Work instructions -
Can you reproduce all of the data below word for word, leaving the pictures out of your answer?

Data to process -
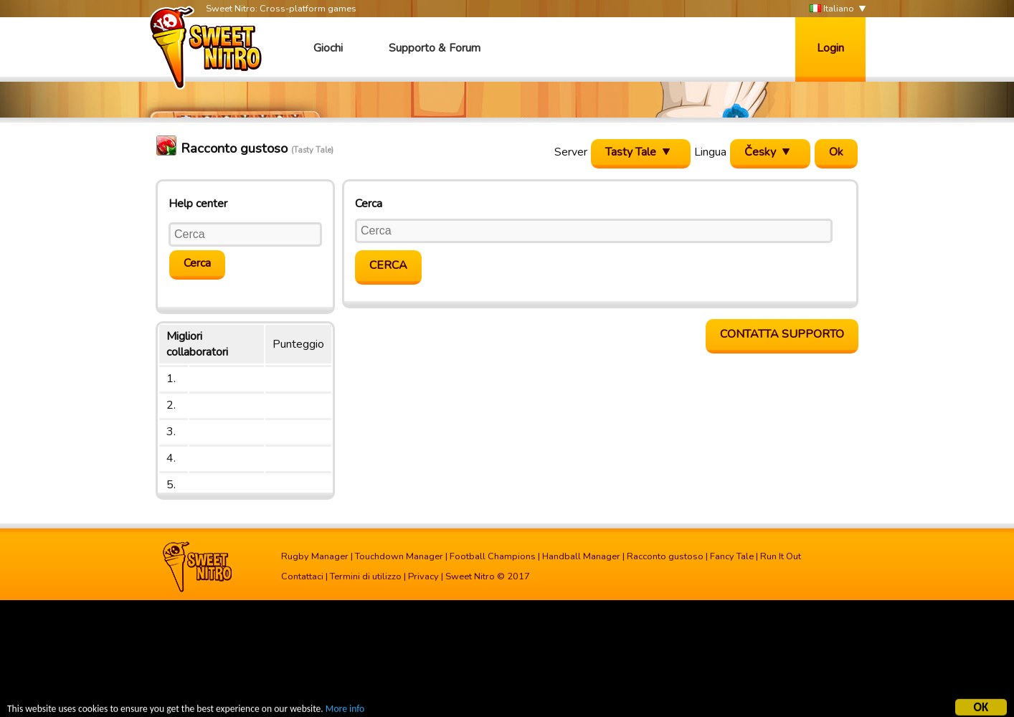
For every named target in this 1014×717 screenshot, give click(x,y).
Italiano (832, 9)
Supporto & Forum (434, 48)
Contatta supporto (782, 334)
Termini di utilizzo (366, 576)
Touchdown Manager (399, 556)
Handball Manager (581, 556)
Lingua (710, 152)
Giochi (328, 48)
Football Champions (493, 556)
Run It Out (780, 556)
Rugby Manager (315, 556)
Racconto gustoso (665, 556)
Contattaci (302, 576)
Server (570, 152)
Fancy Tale (732, 556)
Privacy (423, 576)
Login (830, 48)
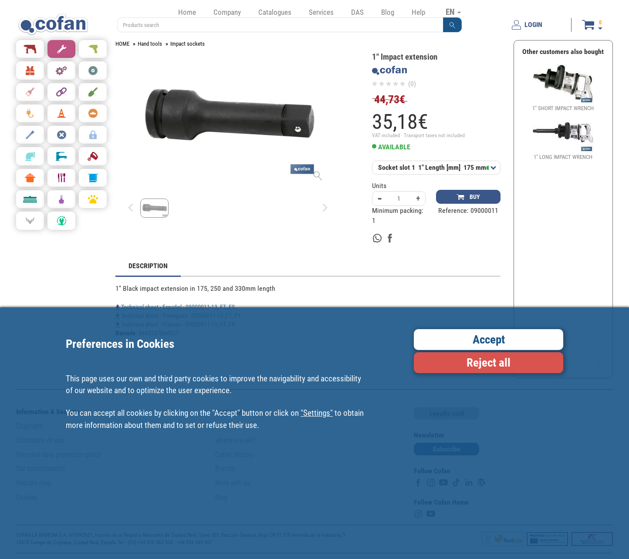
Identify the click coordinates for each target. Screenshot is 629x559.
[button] (452, 24)
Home (187, 12)
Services (321, 12)
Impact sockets (187, 43)
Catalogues (274, 12)
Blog (387, 12)
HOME (122, 43)
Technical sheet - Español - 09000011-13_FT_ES (175, 306)
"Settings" (317, 413)
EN (453, 12)
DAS (357, 12)
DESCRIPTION (148, 266)
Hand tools (150, 43)
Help (418, 12)
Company (227, 12)
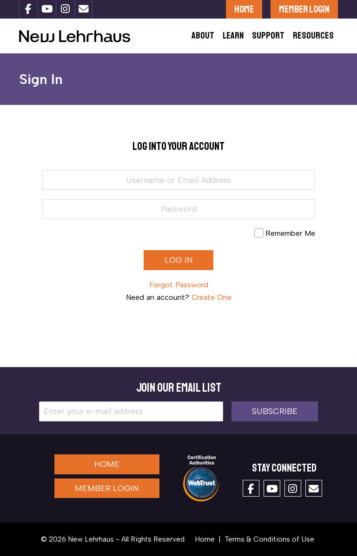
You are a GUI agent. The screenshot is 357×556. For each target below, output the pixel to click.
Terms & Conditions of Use (269, 539)
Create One (211, 297)
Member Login (304, 9)
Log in (179, 260)
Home (244, 9)
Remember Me (290, 233)
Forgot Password (178, 284)
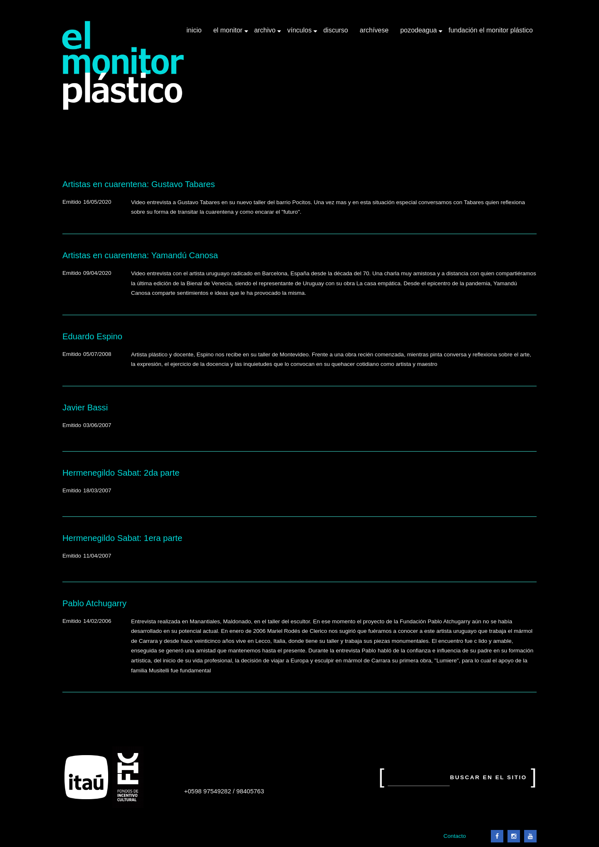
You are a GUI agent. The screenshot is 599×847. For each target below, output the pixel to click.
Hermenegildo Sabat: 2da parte (120, 472)
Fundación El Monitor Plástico (490, 30)
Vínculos (300, 33)
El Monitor (228, 33)
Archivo (265, 33)
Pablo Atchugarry (94, 603)
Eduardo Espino (92, 336)
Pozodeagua (419, 33)
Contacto (454, 836)
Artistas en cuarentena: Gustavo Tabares (138, 184)
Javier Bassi (85, 407)
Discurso (335, 30)
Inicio (193, 30)
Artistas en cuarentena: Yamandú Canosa (140, 255)
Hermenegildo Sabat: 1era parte (122, 538)
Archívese (374, 30)
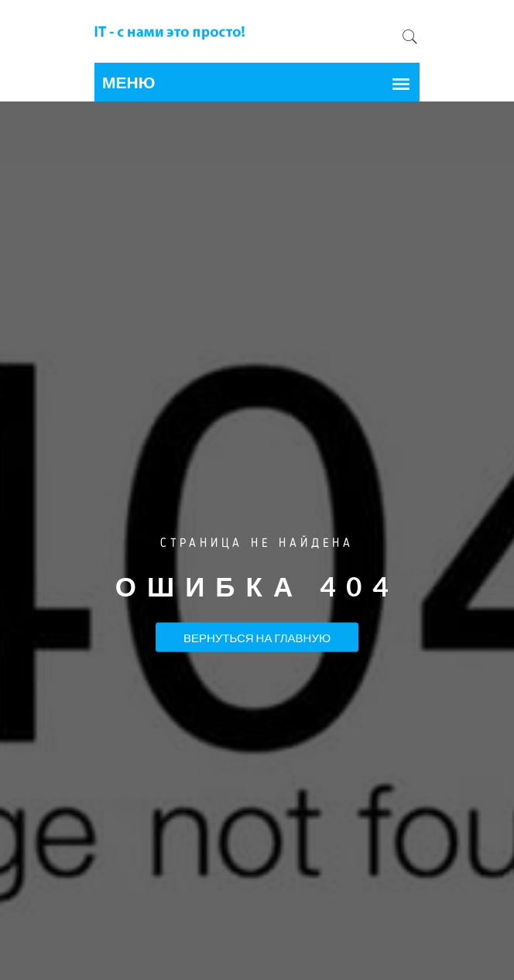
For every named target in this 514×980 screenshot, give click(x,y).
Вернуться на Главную (257, 637)
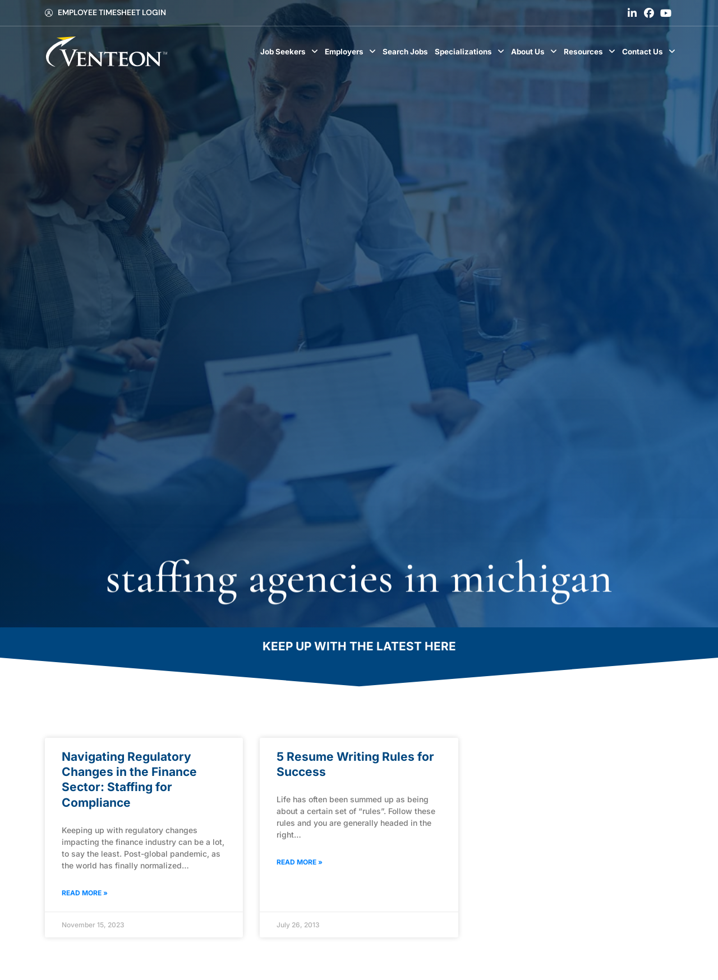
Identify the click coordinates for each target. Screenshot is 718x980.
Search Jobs (407, 54)
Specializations (471, 52)
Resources (591, 52)
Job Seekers (290, 52)
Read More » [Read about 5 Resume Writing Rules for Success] (300, 862)
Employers (352, 52)
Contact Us (650, 52)
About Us (535, 52)
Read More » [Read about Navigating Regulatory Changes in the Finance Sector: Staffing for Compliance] (85, 893)
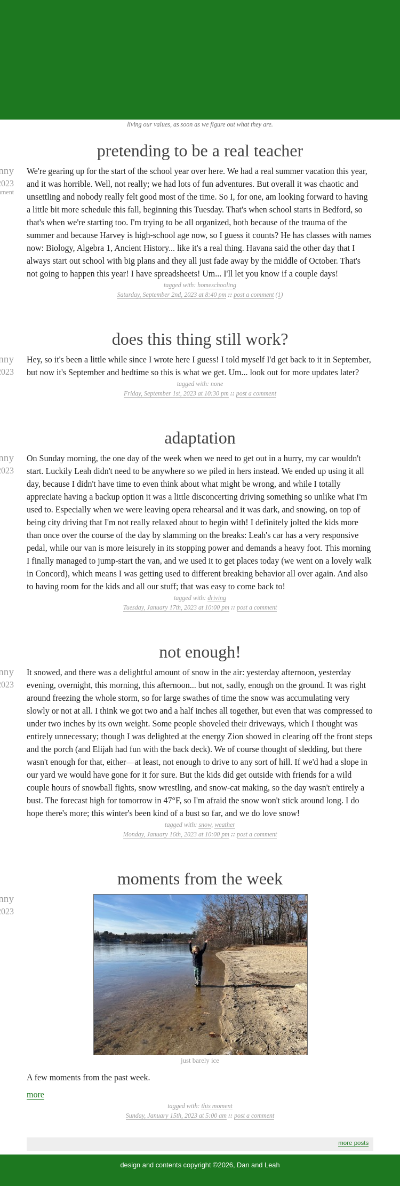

Complete response -
For every named target in this 1014×717 screenshot, give click(x,y).
Italiano (832, 9)
Supporto & Forum (434, 48)
Contatta supporto (782, 334)
Termini di utilizzo (366, 576)
Touchdown Manager (399, 556)
Handball Manager (581, 556)
Lingua (710, 152)
Giochi (328, 48)
Football Champions (493, 556)
Run It Out (780, 556)
Rugby Manager (315, 556)
Racconto gustoso (665, 556)
Contattaci (302, 576)
Server (570, 152)
Fancy Tale (732, 556)
Privacy (423, 576)
Login (830, 48)
Identify the click coordinates for each target. Screenshot is 629x559.
[button] (452, 24)
Home (187, 12)
Services (321, 12)
Impact sockets (187, 43)
Catalogues (274, 12)
Blog (387, 12)
HOME (122, 43)
Technical sheet - Español - 09000011-13_FT_ES (175, 306)
"Settings" (317, 413)
EN (453, 12)
DAS (357, 12)
DESCRIPTION (148, 266)
Hand tools (150, 43)
Help (418, 12)
Company (227, 12)
You are a GUI agent. The screenshot is 357×556. For each target below, output the pixel to click.
Terms & Conditions of Use (269, 539)
Create One (211, 297)
Member Login (304, 9)
Log in (179, 260)
Home (244, 9)
Remember Me (290, 233)
Forgot Password (178, 284)
You are a GUI agent. The screenshot is 599×847. For each target below, output the pixel to click.
Hermenegildo Sabat: 2da parte (120, 472)
Fundación El Monitor Plástico (490, 30)
Vínculos (300, 33)
El Monitor (228, 33)
Archivo (265, 33)
Pablo Atchugarry (94, 603)
Eduardo Espino (92, 336)
Pozodeagua (419, 33)
Contacto (454, 836)
Artistas en cuarentena: Gustavo Tabares (138, 184)
Javier Bassi (85, 407)
Discurso (335, 30)
Inicio (193, 30)
Artistas en cuarentena: Yamandú Canosa (140, 255)
Hermenegildo Sabat: 1era parte (122, 538)
Archívese (374, 30)
For every named target in this 514×980 screenshot, give click(x,y).
Вернуться на Главную (257, 637)
Identify the click coordinates for each target. Screenshot is 718x980.
Search Jobs (407, 54)
Specializations (471, 52)
Resources (591, 52)
Job Seekers (290, 52)
Read More » [Read about 5 Resume Writing Rules for Success] (300, 862)
Employers (352, 52)
Contact Us (650, 52)
About Us (535, 52)
Read More » [Read about Navigating Regulatory Changes in the Finance Sector: Staffing for Compliance] (85, 893)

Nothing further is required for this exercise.